Background and objectives

Due to an increased rate of inflammation in generalized anxiety disorder (GAD), insight into the mediating factors in the onset and recurrence of the inflammatory response can help to achieve novel treatments for alleviating the risk of GAD. In the current study, we aimed to evaluate the possible relationship between visceral adipose tissue (VAT) as an important intermediary in inflammation pathways and GAD in participants of the Employees’ Health Cohort Study of Iran (EHCSIR).


We analyzed the data from 3889 included participants aged > 18 years in the EHCSIR study, which were collected from 2017 to 2020. Lifetime and 12-month GAD were assessed using the Composite International Diagnostic Interview (CIDI-2.1) questionnaire. The adjusted prevalence ratio was computed to evaluate the association between GAD and visceral adiposity index (VAI), GAD and visceral fat area (VFA), GAD and body mass index (BMI) and ultimately GAD and waist circumference (WC) in males and females using STATA software.

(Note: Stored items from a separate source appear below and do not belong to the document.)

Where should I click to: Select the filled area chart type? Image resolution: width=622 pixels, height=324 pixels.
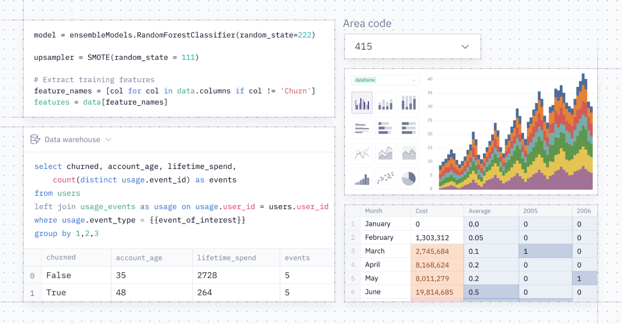pyautogui.click(x=408, y=153)
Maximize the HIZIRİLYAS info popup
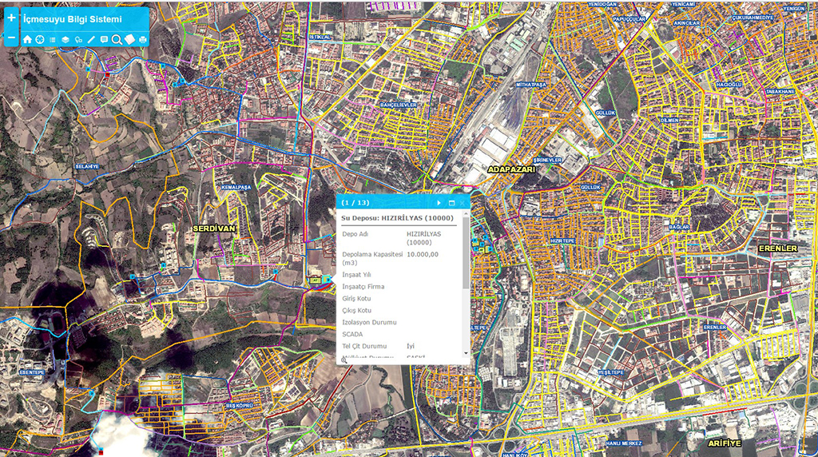 [x=451, y=203]
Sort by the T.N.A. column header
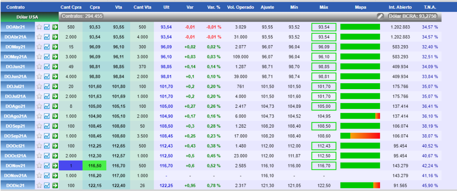 [430, 7]
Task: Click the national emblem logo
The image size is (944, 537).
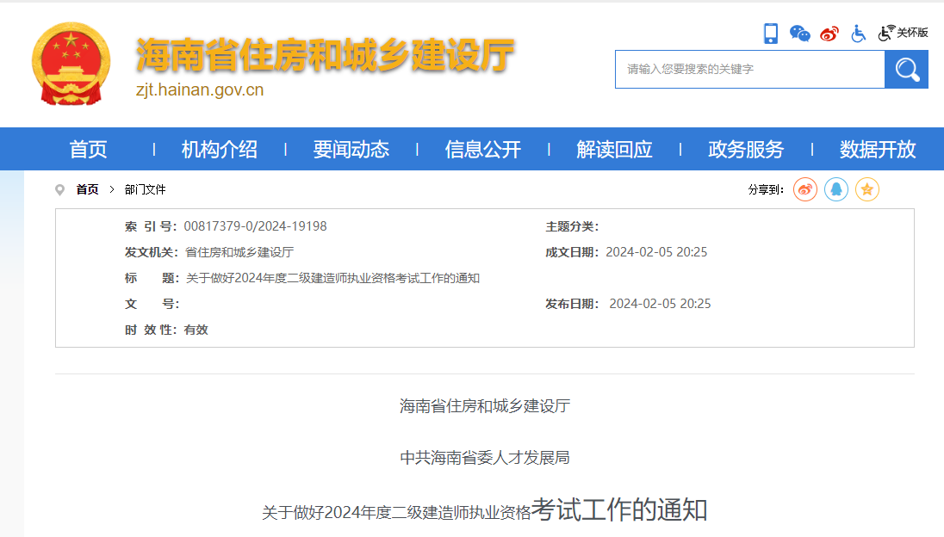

Log-binomial analysis showed a higher prevalence ratio of 12-month GAD associated with VFA in women [PR: 1.42, CI: 1.07–1.87, P: 0.015]. The prevalence of lifetime GAD was higher in obese women (BM1 > 30) [PR: 2.35, CI: 1.07–5.13, P:0.03] than in women with normal BMI. Women with higher VAI were also significantly more likely to suffer lifetime GAD [PR: 1.25, CI: 1.05]. 1.48, P:0.01]. In males, the prevalence of lifetime diagnosed GAD per 1 standard deviation increase in VFA was 0.65 [CI: 0.46–0.91, P: 0.01].


Visceral adiposity as a positive agent was associated with GAD prevalence in women. The presence of GAD symptoms showed no relationship to VFA in men.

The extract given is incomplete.